Tony's Breakfast Cafe

I usually have one food oriented Gannett to give each year. I don't like to think of myself as foodie, in part, because of my contrary nature. I'm drawn not to the trendy and expensive, but to the honest and simple, and, yes, the off-the-beaten-track, if not obscure.

Surrounded by choices, last Sunday, Ellie and I considered many possibilities of where to have Sunday dinner –either sit down or take out.  Not that we go there often, we decided to go to a smallish family restaurant in Brookfield on Ogden Avenue called Tony's – the sort of place that has a seven or eight page menu with inserts, including a senior citizen’s insert.

The place suited our criteria: fast and efficient service, friendliness, a big menu with comfort foods, and just enough busyness to make for a cozy feeling.

We each ordered a complete meal from salad to desert with beverage included. I could only eat half of my plate, Ellie too.  So we took our leftovers home in Styrofoam boxes-- dinner the next day. And the total bill was under $20.
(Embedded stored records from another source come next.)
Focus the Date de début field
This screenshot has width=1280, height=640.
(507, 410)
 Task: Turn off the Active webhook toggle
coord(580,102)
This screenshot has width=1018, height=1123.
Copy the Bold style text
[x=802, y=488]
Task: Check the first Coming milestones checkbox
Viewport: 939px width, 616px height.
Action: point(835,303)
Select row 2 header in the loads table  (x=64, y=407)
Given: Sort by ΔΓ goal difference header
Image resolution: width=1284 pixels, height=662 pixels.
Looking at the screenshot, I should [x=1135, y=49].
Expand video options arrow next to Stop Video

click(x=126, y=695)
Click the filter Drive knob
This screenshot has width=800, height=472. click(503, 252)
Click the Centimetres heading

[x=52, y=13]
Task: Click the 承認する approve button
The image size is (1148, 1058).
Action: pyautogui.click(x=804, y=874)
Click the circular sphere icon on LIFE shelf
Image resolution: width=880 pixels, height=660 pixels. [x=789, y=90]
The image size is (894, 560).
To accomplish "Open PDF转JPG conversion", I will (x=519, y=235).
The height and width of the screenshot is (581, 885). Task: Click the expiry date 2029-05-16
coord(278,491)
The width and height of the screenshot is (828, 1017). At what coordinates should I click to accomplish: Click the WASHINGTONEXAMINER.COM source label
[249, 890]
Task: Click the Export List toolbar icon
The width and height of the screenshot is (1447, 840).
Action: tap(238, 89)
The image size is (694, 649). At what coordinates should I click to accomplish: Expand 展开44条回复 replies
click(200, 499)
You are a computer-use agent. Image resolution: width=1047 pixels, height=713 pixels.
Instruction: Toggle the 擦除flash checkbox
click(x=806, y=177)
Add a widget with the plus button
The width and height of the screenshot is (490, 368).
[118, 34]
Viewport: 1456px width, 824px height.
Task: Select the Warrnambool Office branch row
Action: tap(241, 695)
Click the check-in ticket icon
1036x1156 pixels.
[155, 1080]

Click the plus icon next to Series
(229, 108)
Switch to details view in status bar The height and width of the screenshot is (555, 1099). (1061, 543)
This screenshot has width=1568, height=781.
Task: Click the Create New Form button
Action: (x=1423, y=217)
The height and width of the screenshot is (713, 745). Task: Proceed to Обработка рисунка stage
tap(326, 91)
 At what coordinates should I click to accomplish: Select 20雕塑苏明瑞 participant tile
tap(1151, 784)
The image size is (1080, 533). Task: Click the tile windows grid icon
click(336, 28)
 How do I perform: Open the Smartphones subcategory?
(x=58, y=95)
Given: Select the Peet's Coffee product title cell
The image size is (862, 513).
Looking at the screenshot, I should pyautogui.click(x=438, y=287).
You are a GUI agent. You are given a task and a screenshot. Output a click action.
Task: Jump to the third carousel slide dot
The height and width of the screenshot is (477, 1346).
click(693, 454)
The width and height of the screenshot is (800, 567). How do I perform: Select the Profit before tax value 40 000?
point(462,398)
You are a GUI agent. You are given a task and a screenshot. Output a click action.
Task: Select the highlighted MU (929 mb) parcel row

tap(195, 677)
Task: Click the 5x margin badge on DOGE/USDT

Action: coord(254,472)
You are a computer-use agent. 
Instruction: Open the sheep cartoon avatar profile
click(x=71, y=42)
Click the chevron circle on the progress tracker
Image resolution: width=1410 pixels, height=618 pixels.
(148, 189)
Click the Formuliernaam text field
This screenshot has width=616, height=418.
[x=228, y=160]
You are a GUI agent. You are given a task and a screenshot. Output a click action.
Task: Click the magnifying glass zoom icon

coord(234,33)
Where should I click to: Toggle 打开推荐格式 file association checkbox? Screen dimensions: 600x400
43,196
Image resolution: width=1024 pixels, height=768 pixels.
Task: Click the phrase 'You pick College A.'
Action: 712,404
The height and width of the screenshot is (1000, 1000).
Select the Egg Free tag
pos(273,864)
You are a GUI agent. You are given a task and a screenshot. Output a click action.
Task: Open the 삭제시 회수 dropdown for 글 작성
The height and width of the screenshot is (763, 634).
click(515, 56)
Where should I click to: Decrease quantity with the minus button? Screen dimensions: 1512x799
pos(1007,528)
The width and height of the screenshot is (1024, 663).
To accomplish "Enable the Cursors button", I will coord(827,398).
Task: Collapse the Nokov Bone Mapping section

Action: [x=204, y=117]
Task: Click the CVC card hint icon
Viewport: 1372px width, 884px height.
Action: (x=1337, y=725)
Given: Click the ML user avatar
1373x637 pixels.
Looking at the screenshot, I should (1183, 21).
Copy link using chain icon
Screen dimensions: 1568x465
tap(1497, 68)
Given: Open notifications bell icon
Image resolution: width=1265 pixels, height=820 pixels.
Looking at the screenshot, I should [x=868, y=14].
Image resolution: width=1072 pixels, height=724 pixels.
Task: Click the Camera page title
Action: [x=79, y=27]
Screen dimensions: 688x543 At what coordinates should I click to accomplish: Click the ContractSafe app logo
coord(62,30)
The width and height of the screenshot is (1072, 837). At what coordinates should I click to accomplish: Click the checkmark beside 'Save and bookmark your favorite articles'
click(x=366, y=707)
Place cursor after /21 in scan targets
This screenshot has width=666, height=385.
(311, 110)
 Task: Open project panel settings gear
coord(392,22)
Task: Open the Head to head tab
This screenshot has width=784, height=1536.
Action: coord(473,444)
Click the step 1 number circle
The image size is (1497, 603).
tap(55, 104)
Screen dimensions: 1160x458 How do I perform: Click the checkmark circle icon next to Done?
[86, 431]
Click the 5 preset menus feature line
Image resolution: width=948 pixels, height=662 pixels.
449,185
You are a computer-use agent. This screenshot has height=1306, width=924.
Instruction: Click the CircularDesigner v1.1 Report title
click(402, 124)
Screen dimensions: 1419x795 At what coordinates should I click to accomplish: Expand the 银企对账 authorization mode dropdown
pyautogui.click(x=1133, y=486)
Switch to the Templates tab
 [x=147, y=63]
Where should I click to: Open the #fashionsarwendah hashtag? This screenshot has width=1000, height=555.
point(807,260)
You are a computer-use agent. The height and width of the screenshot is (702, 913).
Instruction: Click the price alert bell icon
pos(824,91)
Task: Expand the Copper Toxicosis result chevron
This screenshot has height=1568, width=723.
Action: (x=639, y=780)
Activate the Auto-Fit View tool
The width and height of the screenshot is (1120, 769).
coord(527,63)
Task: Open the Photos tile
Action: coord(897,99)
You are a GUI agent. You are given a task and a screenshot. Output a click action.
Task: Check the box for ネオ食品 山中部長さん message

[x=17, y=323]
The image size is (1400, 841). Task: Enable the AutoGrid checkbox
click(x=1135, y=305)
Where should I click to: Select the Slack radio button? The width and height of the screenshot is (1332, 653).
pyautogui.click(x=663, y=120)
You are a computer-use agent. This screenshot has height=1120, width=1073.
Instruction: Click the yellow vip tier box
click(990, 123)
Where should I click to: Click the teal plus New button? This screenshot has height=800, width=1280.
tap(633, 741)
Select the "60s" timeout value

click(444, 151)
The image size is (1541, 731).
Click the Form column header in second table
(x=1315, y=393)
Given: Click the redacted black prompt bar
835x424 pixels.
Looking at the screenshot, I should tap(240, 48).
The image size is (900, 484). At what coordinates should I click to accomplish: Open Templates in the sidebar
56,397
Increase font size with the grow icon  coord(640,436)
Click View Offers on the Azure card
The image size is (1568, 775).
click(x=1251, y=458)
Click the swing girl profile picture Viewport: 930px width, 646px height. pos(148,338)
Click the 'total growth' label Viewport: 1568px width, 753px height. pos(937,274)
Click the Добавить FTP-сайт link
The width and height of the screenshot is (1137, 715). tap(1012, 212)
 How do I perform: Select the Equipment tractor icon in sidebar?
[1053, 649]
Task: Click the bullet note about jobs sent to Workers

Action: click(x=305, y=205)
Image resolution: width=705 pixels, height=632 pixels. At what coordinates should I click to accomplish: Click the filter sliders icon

There still are plenty of such family restaurants, sometimes I call them greeky spoons, because their often run by Greek families, in the Chicago area.  Tony’s, “over-the bridge” in Brookfield, is one of the type, but better than most. And Tony’s certainly seems to try hard with basic food and attentive/fast service, and even a certain cheerfulness.

So my final Gannett of 2011 goes to Tony’s in Brookfield a truly traditional, old-school restaurant, a good example of all the warm, fragrant, embracing, comfort-food places you’ve been in throughout he years—the sort of place you might hope to find in a small town along a blue highway when you want to be in the midst of real people and never have your coffee cup be empty.